Your answer must match, word for word, the lines from the one holding "Viewport: 938px width, 601px" through the final line below, with pictures excluded.

+ + + +

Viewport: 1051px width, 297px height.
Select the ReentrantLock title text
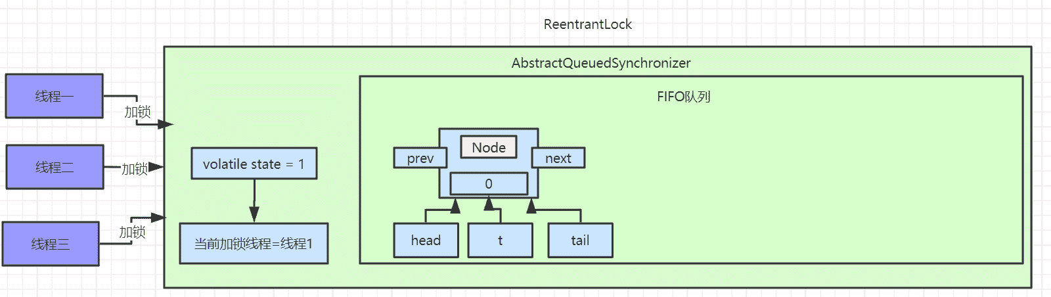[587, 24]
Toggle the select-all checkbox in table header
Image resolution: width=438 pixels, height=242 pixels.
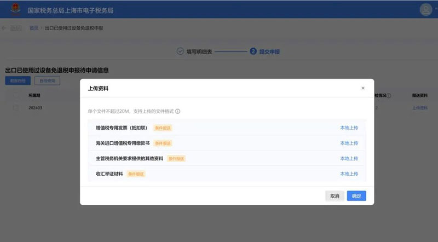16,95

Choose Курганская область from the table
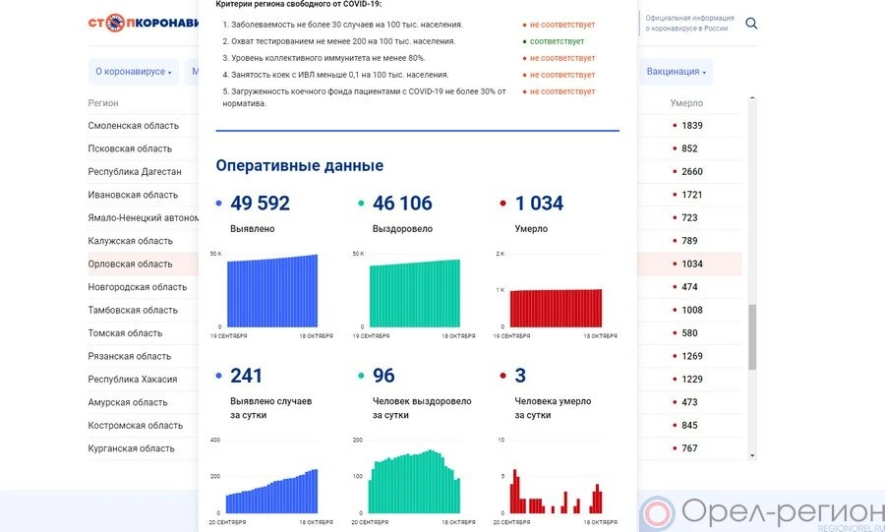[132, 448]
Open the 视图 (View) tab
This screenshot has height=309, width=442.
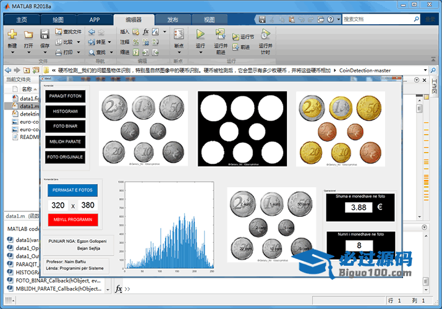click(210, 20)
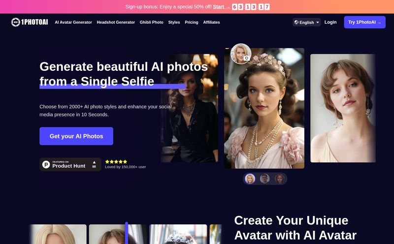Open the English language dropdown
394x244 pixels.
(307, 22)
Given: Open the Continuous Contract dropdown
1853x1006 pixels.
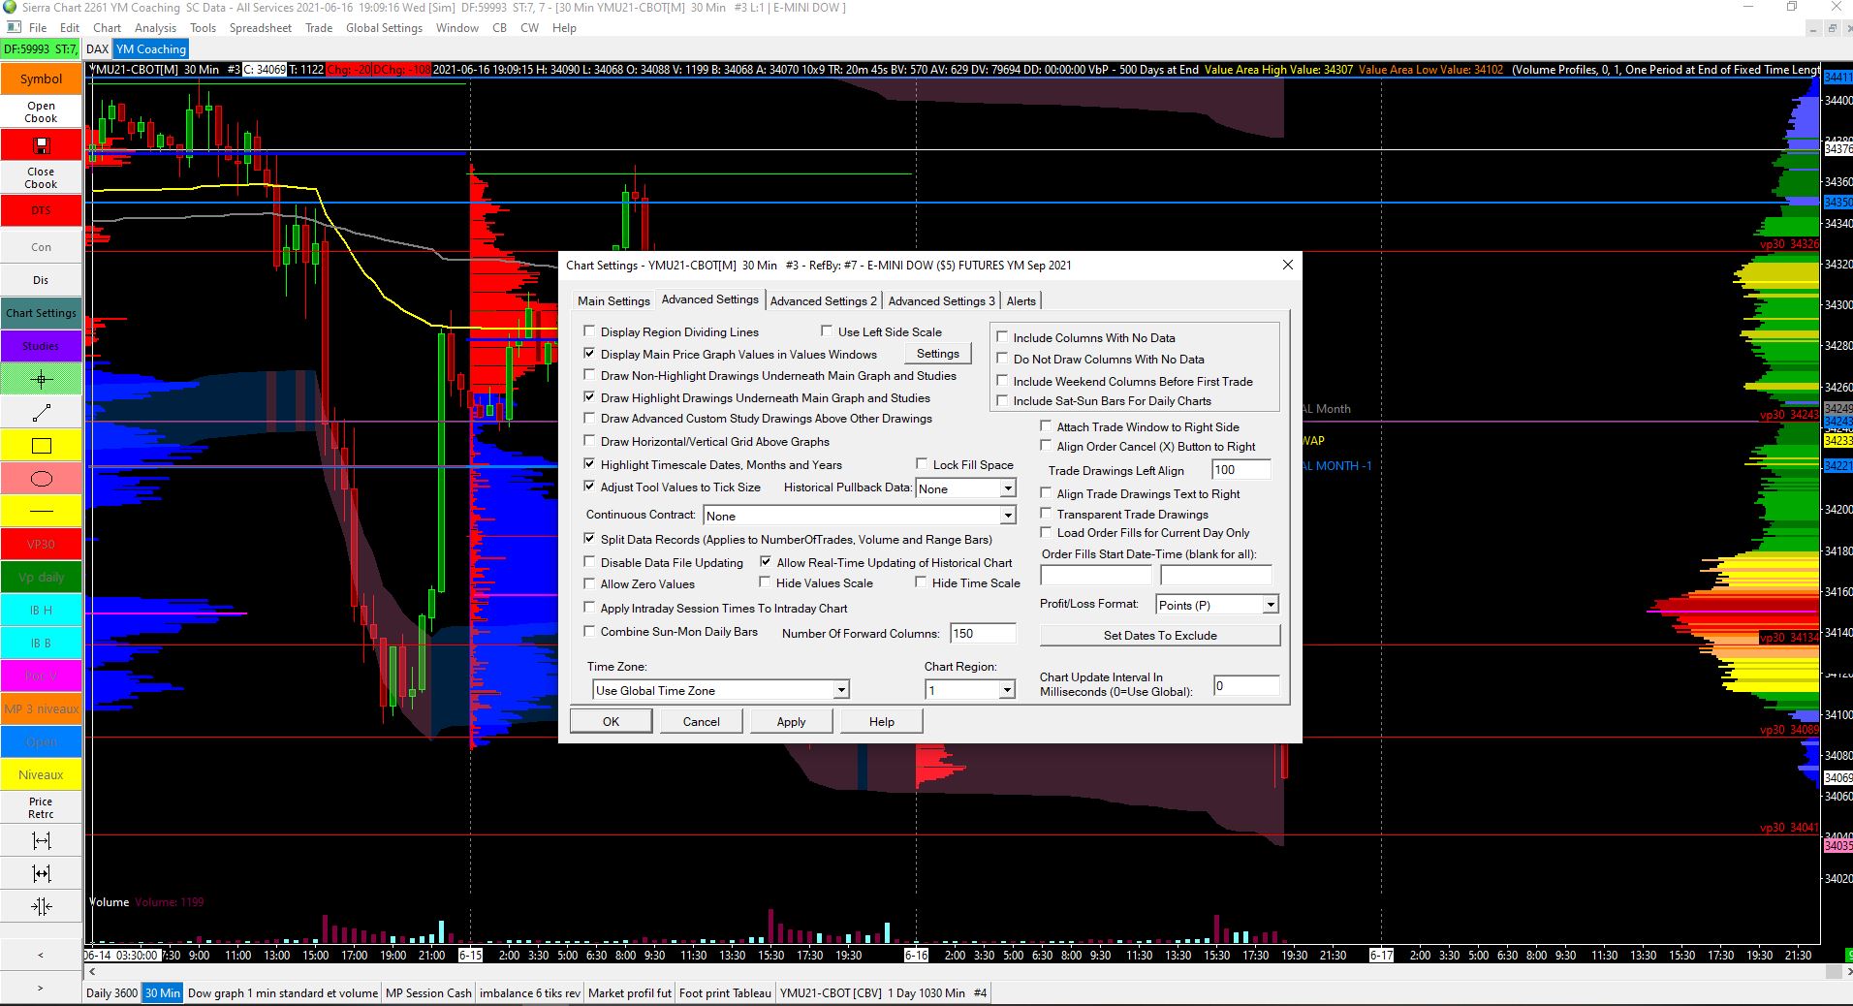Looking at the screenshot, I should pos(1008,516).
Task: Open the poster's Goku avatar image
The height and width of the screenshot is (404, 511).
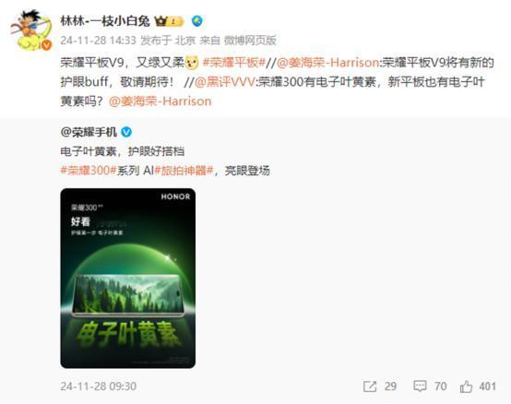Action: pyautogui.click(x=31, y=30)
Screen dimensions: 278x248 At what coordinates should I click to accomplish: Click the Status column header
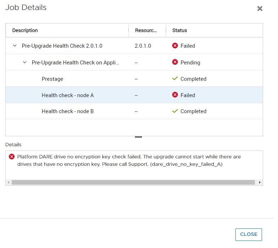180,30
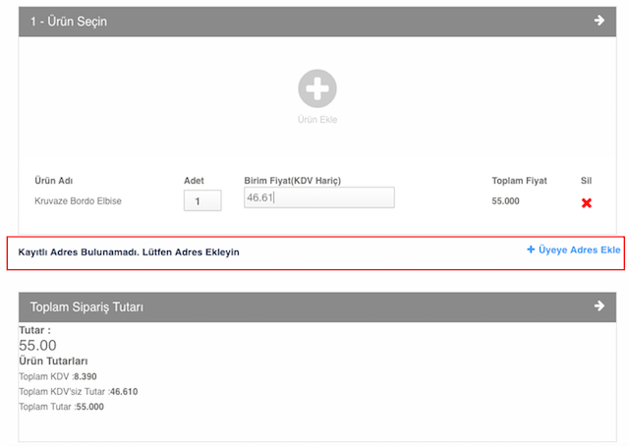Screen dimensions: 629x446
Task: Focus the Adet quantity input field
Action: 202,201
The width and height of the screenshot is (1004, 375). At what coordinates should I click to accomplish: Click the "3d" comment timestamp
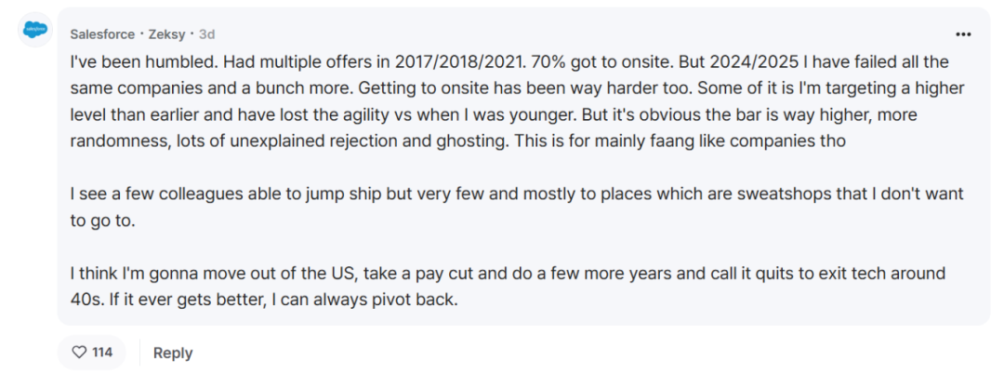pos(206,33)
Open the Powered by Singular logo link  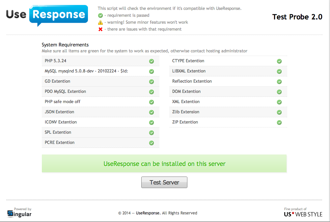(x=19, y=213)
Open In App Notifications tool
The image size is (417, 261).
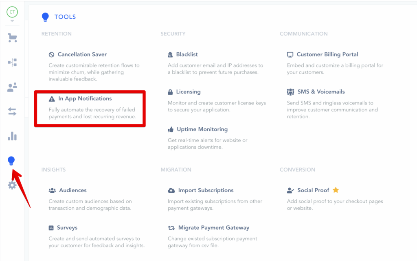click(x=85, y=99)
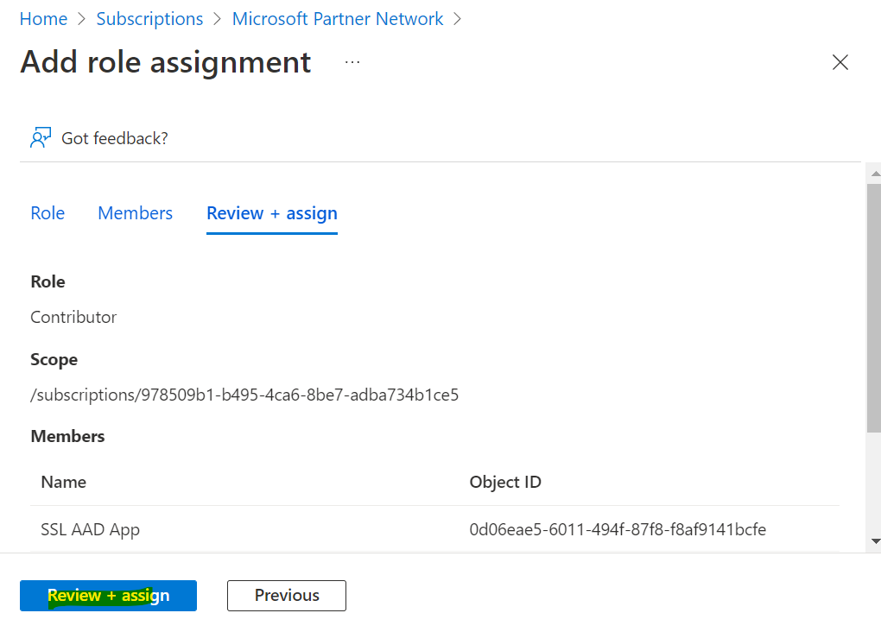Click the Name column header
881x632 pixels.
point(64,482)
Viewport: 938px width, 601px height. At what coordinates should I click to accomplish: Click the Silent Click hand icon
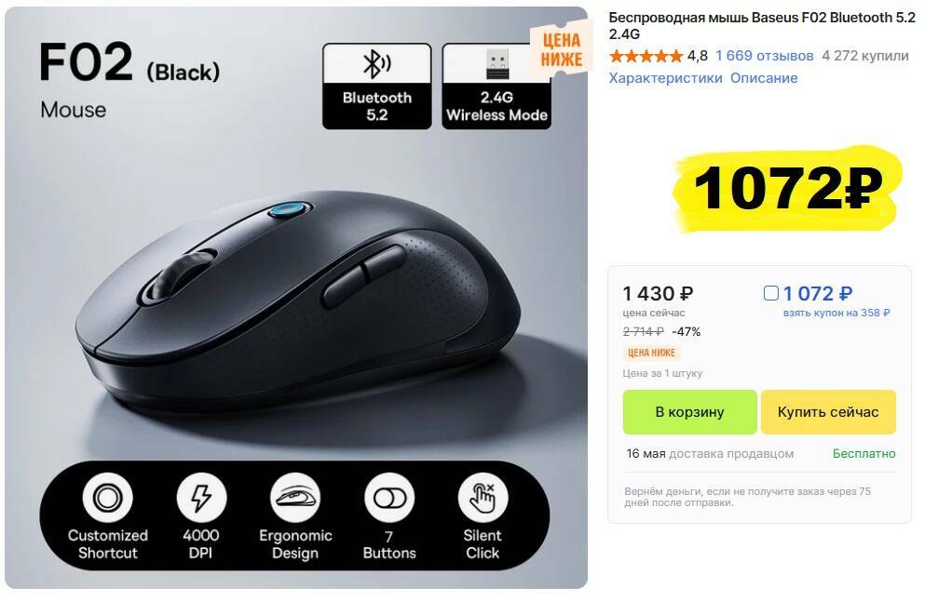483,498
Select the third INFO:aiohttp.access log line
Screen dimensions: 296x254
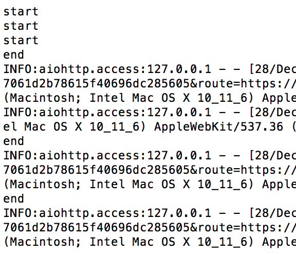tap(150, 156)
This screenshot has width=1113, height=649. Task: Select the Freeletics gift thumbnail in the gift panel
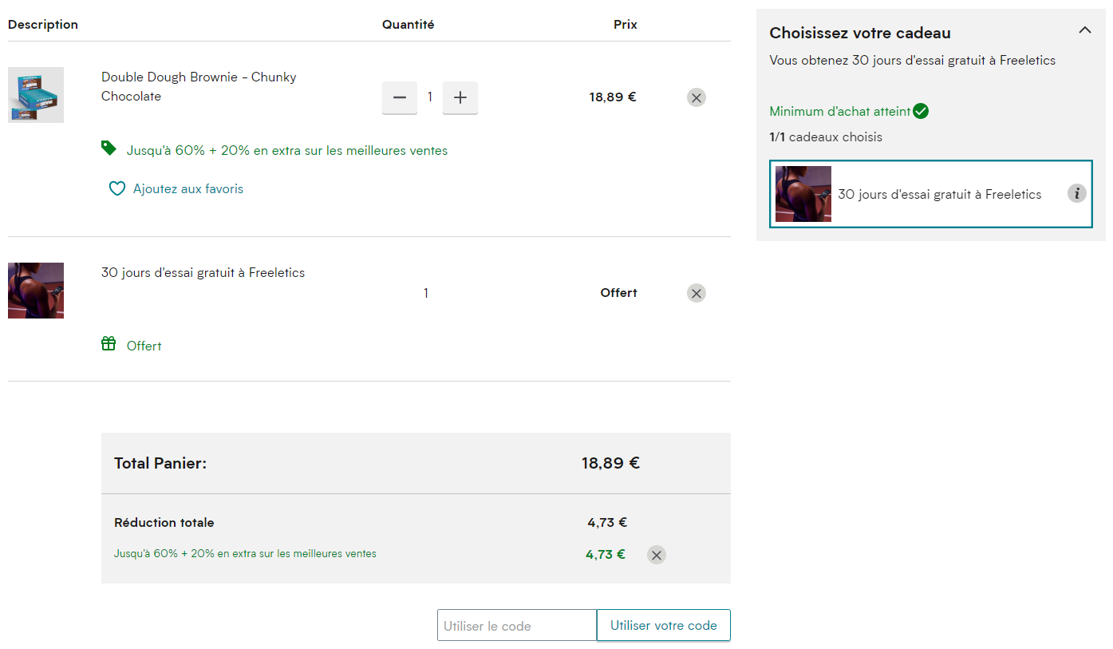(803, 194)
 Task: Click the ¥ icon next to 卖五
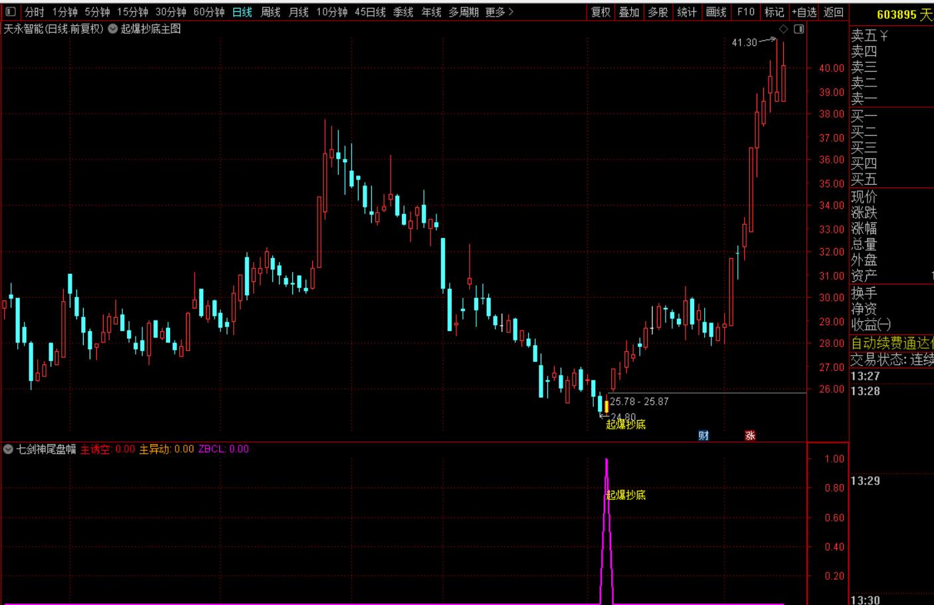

+ + + +

YOUR RESPONSE -
Viewport: 938px width, 601px height. At what coordinates should I click to accomplish: Click the Silent Click hand icon
483,498
Select the third INFO:aiohttp.access log line
Screen dimensions: 296x254
tap(150, 156)
This screenshot has width=1113, height=649. Task: Select the Freeletics gift thumbnail in the gift panel
(803, 194)
 Task: Click the ¥ icon next to 卖五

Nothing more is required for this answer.